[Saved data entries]
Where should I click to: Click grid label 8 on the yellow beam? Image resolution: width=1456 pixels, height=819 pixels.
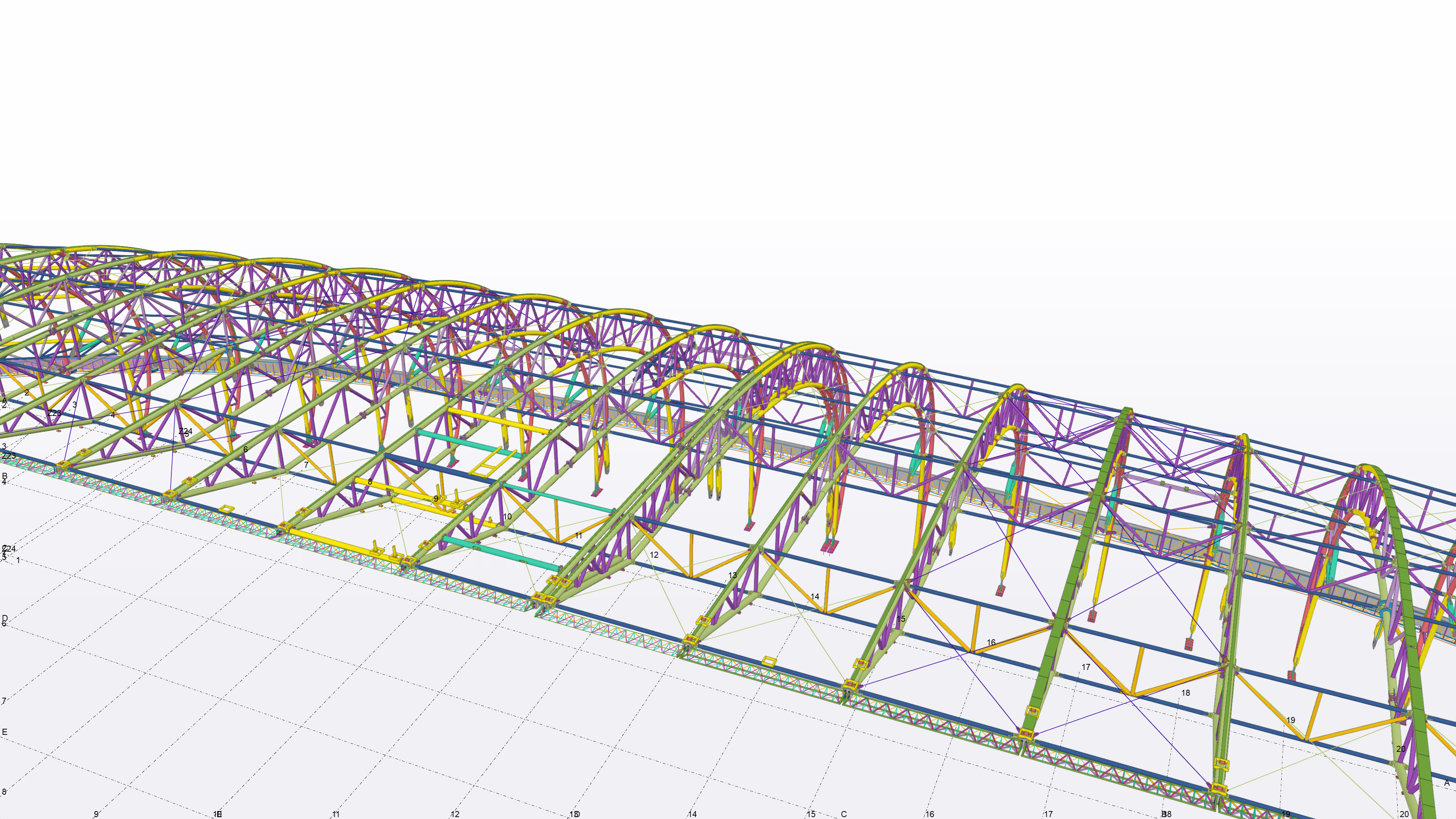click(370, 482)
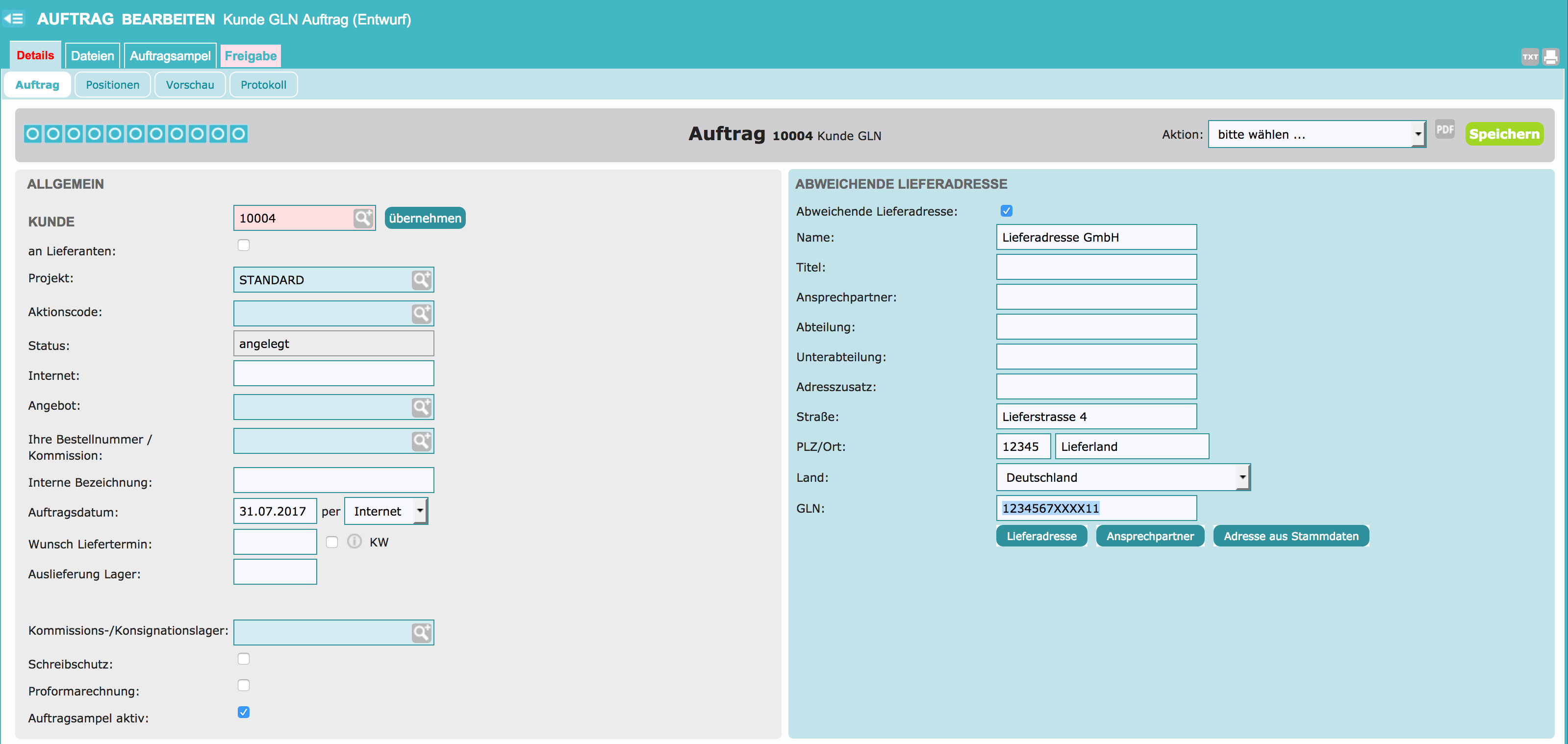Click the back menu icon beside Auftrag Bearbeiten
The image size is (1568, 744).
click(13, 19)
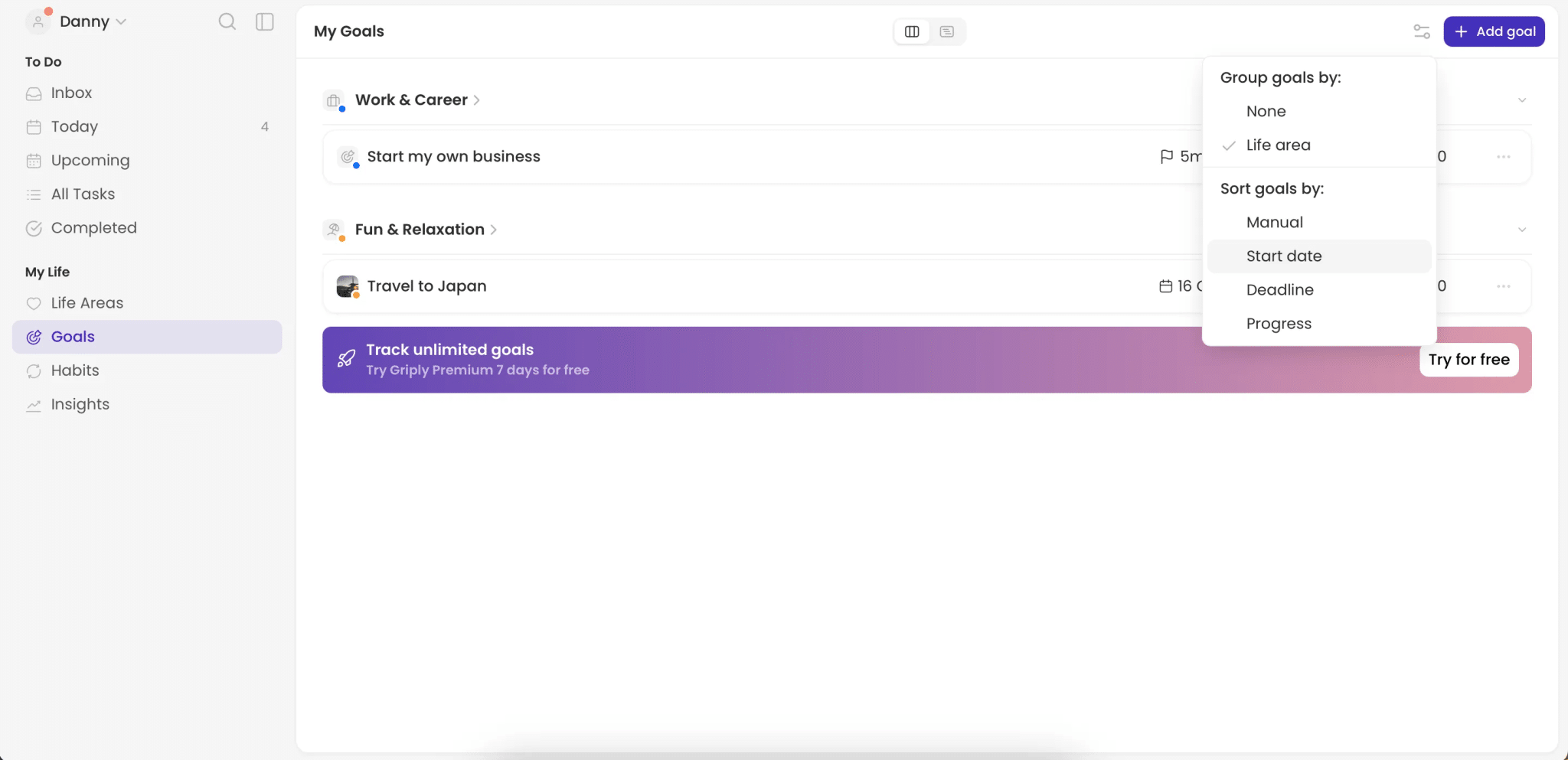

Problem to work on
Once the pictures are set aside, repeat the data above exactly as written.

Exercise response
Where should I click to: Click grid label 8 on the yellow beam? Image resolution: width=1456 pixels, height=819 pixels.
click(370, 482)
Click the back menu icon beside Auftrag Bearbeiten
The image size is (1568, 744).
click(13, 19)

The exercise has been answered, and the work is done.